* _Problem details_:
Which lines below contain the word "navigation"? Copy each of them.

* _Records from a dataset_:

-=-=-

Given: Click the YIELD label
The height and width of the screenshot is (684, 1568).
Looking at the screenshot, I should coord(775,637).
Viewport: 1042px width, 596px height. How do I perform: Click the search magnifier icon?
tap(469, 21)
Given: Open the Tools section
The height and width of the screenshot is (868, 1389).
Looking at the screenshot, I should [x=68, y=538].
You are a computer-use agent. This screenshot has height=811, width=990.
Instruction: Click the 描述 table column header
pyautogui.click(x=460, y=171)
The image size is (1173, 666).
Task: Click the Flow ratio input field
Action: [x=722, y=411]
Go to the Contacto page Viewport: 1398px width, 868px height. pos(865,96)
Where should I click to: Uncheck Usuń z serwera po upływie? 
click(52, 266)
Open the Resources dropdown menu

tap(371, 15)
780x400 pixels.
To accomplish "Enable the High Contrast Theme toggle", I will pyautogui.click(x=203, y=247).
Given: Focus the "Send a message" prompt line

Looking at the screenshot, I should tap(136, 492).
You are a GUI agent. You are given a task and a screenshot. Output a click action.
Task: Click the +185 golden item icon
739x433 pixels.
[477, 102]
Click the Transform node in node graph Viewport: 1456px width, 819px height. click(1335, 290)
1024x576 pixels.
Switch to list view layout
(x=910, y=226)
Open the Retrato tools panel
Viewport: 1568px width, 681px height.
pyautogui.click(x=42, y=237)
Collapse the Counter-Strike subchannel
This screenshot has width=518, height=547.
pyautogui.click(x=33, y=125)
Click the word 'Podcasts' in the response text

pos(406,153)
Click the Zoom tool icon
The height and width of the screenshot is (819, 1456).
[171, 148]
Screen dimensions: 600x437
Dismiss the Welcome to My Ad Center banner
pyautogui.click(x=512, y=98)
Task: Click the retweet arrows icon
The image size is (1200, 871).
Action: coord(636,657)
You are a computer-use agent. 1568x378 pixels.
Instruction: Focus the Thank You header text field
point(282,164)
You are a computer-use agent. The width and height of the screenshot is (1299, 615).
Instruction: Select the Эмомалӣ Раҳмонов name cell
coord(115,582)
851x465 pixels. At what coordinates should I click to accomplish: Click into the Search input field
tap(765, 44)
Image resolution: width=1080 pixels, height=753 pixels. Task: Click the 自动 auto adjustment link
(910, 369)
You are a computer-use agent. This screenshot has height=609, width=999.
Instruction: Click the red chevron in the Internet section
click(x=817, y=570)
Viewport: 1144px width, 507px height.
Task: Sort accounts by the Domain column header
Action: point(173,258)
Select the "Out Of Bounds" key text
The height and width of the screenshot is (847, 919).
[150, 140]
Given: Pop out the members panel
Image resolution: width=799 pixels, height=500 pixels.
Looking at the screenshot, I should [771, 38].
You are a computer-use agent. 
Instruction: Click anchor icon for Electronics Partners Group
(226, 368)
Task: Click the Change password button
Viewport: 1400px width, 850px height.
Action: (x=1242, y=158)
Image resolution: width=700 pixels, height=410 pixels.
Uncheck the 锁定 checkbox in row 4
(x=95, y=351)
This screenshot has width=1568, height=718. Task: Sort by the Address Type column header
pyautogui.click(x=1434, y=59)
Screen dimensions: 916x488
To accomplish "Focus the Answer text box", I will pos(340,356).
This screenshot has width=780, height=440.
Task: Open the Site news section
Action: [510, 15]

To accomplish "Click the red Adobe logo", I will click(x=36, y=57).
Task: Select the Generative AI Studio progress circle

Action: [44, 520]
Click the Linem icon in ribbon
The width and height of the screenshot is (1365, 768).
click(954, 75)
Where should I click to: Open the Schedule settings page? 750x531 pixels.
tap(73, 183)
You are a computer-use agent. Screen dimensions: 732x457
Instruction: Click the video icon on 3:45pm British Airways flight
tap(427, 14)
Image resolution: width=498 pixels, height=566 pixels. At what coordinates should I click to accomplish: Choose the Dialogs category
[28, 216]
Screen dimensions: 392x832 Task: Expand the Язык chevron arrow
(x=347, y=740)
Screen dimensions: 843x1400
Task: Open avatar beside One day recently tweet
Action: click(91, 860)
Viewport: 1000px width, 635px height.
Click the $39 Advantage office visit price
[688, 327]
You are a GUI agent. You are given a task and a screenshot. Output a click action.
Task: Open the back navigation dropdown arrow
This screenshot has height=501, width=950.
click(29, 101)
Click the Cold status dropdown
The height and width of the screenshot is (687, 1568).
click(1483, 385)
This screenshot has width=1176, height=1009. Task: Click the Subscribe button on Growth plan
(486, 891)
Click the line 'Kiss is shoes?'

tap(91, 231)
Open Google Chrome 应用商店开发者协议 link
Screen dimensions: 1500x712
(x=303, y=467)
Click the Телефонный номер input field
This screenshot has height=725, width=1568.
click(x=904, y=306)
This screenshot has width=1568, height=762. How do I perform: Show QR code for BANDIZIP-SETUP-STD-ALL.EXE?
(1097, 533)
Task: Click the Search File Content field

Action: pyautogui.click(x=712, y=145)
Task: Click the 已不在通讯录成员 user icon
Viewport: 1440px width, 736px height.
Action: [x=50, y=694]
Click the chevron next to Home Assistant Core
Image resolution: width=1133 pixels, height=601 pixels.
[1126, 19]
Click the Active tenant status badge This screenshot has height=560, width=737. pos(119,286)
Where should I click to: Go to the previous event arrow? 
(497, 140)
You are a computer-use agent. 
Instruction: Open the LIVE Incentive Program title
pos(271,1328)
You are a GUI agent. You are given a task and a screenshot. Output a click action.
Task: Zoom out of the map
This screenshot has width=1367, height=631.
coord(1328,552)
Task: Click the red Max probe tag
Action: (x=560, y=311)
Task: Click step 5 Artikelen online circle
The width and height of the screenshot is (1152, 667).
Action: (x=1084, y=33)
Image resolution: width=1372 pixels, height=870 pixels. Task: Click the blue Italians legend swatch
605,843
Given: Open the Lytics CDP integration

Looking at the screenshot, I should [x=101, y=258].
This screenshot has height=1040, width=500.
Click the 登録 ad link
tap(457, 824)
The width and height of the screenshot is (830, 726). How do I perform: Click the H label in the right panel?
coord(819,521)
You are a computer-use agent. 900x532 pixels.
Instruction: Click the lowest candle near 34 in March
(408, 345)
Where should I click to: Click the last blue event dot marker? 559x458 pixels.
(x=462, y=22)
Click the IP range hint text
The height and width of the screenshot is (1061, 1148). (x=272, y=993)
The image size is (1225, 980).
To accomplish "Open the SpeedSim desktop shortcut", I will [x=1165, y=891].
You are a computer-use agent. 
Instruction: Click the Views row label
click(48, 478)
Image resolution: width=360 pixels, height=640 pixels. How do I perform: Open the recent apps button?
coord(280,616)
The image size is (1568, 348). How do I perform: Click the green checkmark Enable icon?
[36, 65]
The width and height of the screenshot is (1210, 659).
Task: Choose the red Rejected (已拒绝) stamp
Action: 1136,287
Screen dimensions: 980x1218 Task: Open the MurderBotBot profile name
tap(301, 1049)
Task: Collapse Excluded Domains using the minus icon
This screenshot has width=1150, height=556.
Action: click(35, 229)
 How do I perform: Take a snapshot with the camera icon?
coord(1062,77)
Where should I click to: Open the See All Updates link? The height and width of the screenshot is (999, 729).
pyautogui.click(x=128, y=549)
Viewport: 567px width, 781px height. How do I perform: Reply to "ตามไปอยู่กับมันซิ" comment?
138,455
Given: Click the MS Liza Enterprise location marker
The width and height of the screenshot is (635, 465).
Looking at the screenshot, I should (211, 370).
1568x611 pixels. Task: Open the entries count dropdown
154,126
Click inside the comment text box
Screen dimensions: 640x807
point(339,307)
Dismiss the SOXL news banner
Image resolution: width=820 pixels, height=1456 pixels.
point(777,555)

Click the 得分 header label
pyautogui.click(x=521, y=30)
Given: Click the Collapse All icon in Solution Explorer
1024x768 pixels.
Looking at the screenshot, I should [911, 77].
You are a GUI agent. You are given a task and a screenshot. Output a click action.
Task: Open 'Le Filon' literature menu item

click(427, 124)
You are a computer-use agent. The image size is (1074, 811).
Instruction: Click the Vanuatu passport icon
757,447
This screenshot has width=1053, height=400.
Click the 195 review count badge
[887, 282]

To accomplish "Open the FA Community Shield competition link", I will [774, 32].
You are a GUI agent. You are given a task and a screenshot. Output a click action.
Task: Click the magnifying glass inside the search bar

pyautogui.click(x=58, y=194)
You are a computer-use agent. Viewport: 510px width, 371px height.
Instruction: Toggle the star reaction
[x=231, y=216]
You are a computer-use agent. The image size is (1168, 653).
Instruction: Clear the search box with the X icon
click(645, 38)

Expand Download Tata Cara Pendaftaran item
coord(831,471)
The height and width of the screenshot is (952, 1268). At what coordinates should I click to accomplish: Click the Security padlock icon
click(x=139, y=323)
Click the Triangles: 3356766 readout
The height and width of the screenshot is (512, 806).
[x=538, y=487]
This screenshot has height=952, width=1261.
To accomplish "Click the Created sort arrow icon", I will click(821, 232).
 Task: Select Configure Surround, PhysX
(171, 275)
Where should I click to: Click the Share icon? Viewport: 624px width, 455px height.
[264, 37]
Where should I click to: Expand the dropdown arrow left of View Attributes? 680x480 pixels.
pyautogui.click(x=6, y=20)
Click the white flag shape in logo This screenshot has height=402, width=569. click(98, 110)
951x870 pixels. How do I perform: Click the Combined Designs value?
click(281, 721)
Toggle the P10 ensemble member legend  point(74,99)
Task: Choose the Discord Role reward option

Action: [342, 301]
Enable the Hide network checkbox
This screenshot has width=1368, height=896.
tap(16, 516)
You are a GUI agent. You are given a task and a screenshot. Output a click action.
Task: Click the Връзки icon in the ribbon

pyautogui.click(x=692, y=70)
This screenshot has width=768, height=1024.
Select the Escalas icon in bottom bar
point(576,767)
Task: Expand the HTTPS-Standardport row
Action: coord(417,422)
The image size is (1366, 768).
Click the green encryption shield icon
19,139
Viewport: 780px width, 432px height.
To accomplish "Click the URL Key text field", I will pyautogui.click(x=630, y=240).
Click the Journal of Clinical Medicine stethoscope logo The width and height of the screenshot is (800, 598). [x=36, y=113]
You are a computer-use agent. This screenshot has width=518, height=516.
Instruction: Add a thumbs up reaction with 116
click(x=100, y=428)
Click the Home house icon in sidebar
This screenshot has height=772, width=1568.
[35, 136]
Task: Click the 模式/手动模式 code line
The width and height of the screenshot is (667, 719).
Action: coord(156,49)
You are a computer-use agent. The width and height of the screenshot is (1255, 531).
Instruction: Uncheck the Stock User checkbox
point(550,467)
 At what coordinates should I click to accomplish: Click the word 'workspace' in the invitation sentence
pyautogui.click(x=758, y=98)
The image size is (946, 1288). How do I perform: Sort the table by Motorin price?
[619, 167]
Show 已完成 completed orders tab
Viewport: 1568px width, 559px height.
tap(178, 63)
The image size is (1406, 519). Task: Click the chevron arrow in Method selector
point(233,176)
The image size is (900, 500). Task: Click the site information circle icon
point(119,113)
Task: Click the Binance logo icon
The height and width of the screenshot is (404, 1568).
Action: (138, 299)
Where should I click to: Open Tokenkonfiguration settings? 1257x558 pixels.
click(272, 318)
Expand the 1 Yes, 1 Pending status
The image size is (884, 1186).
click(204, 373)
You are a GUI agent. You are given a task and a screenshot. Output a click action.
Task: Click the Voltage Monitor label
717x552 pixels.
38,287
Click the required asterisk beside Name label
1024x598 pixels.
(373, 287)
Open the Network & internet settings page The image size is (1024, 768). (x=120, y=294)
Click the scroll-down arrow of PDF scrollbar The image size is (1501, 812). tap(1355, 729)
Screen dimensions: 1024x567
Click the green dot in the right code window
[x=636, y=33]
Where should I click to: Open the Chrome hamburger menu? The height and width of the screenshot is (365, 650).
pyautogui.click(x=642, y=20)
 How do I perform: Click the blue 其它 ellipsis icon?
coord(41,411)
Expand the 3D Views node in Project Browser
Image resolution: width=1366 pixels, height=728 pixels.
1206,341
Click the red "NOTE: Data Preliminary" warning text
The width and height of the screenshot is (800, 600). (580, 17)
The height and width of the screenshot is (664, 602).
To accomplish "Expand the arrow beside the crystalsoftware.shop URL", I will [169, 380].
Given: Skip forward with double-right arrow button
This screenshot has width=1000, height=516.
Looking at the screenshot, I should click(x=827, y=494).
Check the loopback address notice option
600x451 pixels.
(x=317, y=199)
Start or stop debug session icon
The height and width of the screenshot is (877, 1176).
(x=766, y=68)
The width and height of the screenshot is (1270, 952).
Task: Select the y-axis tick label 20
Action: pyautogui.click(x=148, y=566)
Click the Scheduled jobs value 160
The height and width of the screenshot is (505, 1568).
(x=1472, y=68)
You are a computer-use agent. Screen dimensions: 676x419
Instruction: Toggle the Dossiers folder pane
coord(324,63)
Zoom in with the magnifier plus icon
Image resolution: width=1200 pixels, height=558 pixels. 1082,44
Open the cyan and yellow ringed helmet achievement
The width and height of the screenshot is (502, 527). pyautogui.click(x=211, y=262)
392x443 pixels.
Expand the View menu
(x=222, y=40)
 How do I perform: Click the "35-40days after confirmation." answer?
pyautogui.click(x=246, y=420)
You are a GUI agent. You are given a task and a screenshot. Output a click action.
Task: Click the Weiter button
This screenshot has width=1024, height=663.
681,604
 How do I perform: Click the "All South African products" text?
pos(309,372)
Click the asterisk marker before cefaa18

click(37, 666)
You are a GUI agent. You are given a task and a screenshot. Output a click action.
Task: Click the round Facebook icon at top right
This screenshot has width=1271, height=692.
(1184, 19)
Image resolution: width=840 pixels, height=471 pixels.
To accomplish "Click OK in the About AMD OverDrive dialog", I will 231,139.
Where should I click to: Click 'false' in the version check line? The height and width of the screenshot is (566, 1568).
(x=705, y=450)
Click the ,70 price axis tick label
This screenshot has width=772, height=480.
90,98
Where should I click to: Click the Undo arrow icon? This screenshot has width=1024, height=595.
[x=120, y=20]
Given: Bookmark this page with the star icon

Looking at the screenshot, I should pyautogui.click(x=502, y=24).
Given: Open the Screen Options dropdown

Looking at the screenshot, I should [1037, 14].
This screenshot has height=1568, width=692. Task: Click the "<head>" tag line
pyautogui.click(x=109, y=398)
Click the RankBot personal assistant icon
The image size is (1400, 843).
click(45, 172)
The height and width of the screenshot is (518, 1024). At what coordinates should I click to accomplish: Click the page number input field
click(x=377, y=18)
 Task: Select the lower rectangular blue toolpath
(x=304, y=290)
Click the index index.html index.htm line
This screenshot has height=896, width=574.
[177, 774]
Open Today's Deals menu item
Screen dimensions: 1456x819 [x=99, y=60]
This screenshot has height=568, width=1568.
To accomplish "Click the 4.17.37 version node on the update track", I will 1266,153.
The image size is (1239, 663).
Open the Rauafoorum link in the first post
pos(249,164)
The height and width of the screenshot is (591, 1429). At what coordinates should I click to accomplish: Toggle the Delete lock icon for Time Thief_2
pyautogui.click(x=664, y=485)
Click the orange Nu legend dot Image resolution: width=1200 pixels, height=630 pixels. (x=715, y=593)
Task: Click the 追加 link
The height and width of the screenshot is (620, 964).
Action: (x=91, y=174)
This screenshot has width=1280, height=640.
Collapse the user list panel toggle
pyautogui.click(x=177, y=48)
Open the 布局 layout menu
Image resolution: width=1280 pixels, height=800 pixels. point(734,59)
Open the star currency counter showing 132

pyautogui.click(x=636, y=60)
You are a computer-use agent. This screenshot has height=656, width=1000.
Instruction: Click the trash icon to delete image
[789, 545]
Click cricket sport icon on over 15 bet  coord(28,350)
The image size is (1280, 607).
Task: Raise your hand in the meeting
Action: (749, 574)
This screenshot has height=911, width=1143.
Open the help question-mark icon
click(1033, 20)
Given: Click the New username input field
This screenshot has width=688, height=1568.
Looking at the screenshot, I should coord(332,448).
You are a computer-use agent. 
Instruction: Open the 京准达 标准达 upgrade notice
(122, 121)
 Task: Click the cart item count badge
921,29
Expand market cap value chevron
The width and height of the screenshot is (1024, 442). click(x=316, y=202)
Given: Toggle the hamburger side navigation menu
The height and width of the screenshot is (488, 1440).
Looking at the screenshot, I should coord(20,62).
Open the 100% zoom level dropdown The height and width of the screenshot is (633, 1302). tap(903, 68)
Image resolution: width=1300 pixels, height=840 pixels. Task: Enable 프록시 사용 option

-=-=-

* _Solution to this problem_:
Task: Open the back navigation dropdown arrow
Given: Toggle the hamburger side navigation menu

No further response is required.